Grandparents safer than parents behind wheel

9/26/2011
NEW YORK TIMES NEWS SERVICE

A new study of car crashes suggests that children might be safer when their grandparents are driving than when their parents are at the wheel.

Researchers reviewed data on 11,859 children involved in car accidents over a five-year period, from 2003 through 2007. They also interviewed the parents of 1,302 injured children.

Grandparents were the drivers in 9.5 percent of the crashes, but their accidents resulted in only 6.6 percent of the injuries. After controlling for the gender of the driver, the driver’s use of seatbelts, vehicle type, and the severity of the crash, the scientists found that children were at about half the risk of injury in an accident when their grandparents were driving than when their parents were. The report appears in the August issue of Pediatrics.

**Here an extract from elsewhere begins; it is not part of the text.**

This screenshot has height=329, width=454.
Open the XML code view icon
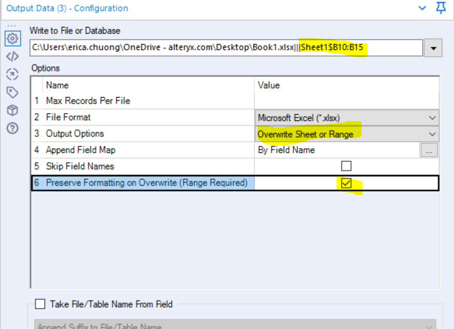tap(12, 57)
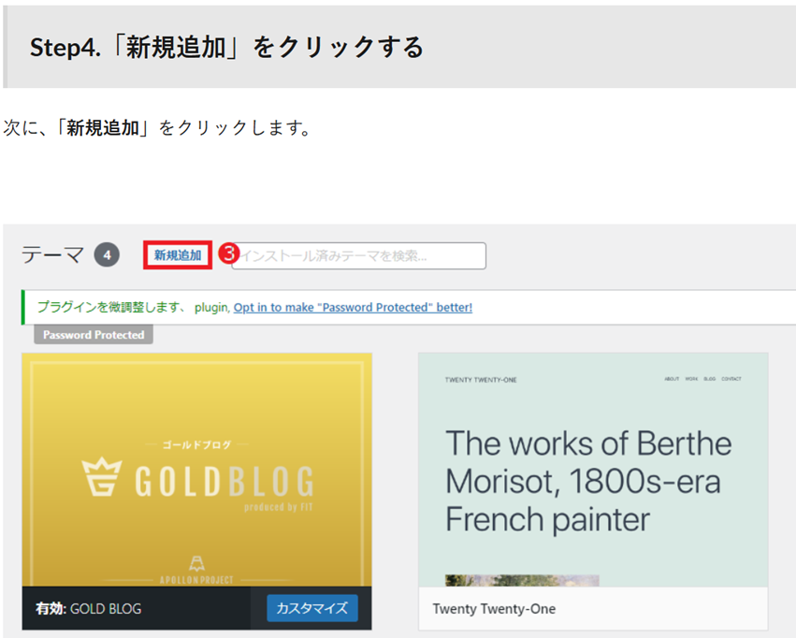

“The reasons for the difference are unclear,” said Dr. Flaura K. Winston, the senior author. “But there’s something about the crashes of grandparents that we were unable to measure that was protective. It would be great to figure out what this is, because it could be protecting a lot of kids.”

Winston, who is director of the Center for Child Injury Prevention Studies at the Children’s Hospital of Philadelphia, said that despite all the safety technologies in cars, driver behavior is crucial. “You can go out and see kids in a minivan, all strapped in properly,” she said. “And the parent is talking on a cellphone.”